L’organe chargé d’élaborer l’Accord de Paris est le Groupe de travail spécial sur la plate-forme de Durban pour une action renforcée (ADP). A Genève, l’ADP tiendra la huitième partie de sa deuxième session (ADP 2-8).
La 20e session de la Conférence des Parties (CdP 20) tenue en décembre 2014, a demandé à l’ADP d’intensifier ses travaux, en vue de mettre à disposition un texte de négociation d’un protocole, un autre instrument juridique ou un résultat convenu ayant force de loi en vertu de la Convention, avant mai 2015 (décision 1/CP.20). Dans leur note de scénario (ADP.2015.1.InformalNote), les coprésidents de l’ADP, Ahmed Djoghlaf(Algérie) et Daniel Reifsnyder (Etats-Unis) déterminent l’objectif de la session de Genève comme étant la prestation du texte de négociation, vu qu’aucune autre session de négociation n’est prévue avant mai 2015. Comme requis également par la CdP 20, le texte sera communiqué par le Secrétariat à toutes les Parties, conformément aux dispositions de la Convention et son règlement intérieur en vigueur.
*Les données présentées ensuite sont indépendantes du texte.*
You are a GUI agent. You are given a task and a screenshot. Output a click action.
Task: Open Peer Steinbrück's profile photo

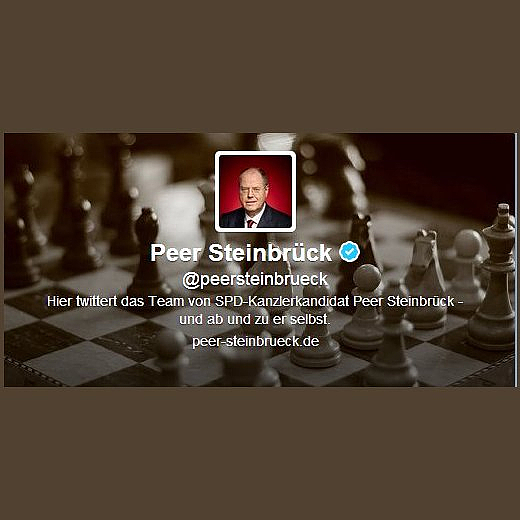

BREF HISTORIQUE DE LA CCNUCC ET DU PROTOCOLE DE KYOTO
La riposte politique internationale aux changements climatiques a commencé par l’adoption de la CCNUCC en 1992, qui a établi un cadre juridique pour la stabilisation des concentrations atmosphériques de gaz à effet de serre (GES) dans l’objectif d’éviter "toute perturbation anthropique dangereuse du système climatique". La Convention, est entrée en vigueur le 21 mars 1994 et compte maintenant 196 parties.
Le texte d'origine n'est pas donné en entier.